しかも風呂場で会う人会う人皆さん、挨拶をしてくださいます。「何てアットホームなところなんだろう」と感心しました。
そして住民みんなが大切に守っている温泉だからこそなんでしょう。入浴客もゴミを拾ったり、浴室内の整理整頓をしたりと気を配っています。そこにはちょっとしたルールなんかもあって、それを知らないと軽く教育的な指導をされたりしますが(笑)、それもなんか親父に怒られているみたいで悪い気がしません。
設備はどちらもタイル張りの浴槽と洗い場だけのいたってシンプルなもの。お湯は循環で塩素臭も多少しますが、個性的でなかなかいいお湯です。ただ、同じような造りなのでどっちがどうだったか……、記憶が曖昧になっていますが、強いて言えば、源泉が飲める女原温泉のほうが好きかな……。
村から市に変わり、経営的なところでも努力しなければいけなくなったのでしょう、きっと。最近ではこの2つの温泉センターも市のスタンプラリーに参加したり、道沿いに大きな縦看板を出したりして、宣伝に努めています。

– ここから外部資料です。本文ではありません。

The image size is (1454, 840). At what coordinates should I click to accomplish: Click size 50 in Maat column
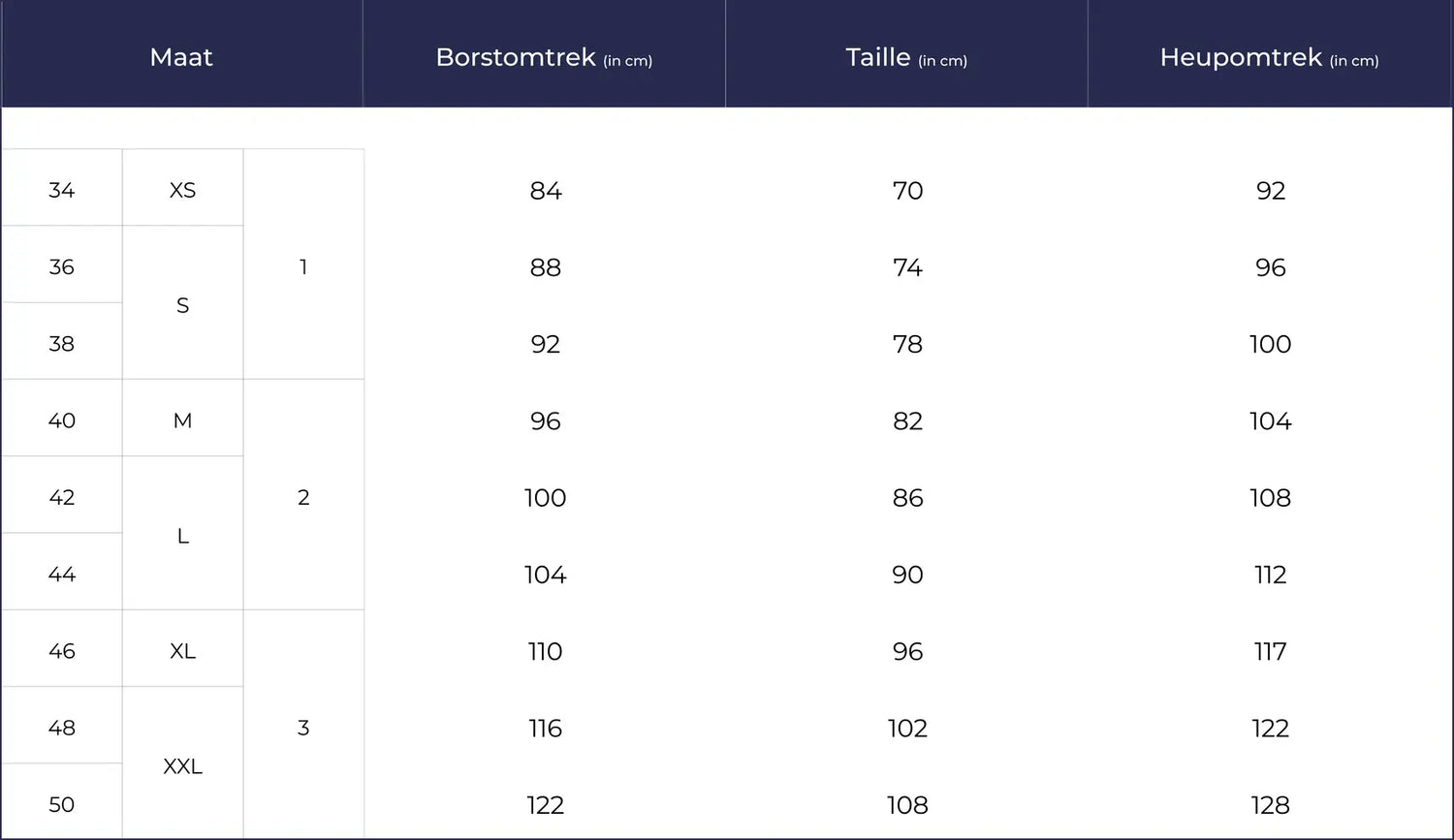tap(61, 804)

その結果、大勢の人が訪ねるようになりなってマナー違反の人が増えても、おじいちゃんたちはへこまずに教育的な指導を続けてくれるといいなぁ。くれぐれも、この温泉だけは閉鎖的な雰囲気になって欲しくないと願っています。
〔女原温泉ふるさとセンター〕
◎名称:女原温泉
◎住所:石川県白山市女原ホ60
◎電話:0761(96)7552
◎泉質:ナトリウム・カルシウム−硫酸塩・塩化物泉
(弱アルカリ性低張性温泉)
◎利用:浴槽内の温泉は循環ろ過・加水・加温・消毒が行われているが、
外の飲泉所で源泉を飲むことや汲んで帰ることができる。
◎入浴:大人300円 月曜・木曜日・年末年始休
◎地図サイト「いつもガイド」
http://www.its-mo.com/z.htm?m=E136.39.0.493N36.16.32.241&l=11
〔瀬女温泉センター〕
◎名称:瀬戸丸山温泉
◎住所:石川県白山市瀬戸午10 尾口健康増進センター
◎電話:0761(96)7708
◎泉質:ナトリウム−硫酸塩泉(弱アルカリ性低張性低温泉)
◎利用:浴槽内の温泉は循環ろ過・消毒が行われている。
加温・加水は最近行っていないので不明です。
◎入浴:大人300円 火曜・金曜日・年末年始休
◎地図サイト「いつもガイド」
http://www.its-mo.com/z.htm?m=E136.38.57.689N36.17.20.476&l=11
※記載内容は取材時のものです。現在は変更なっている場合もあります。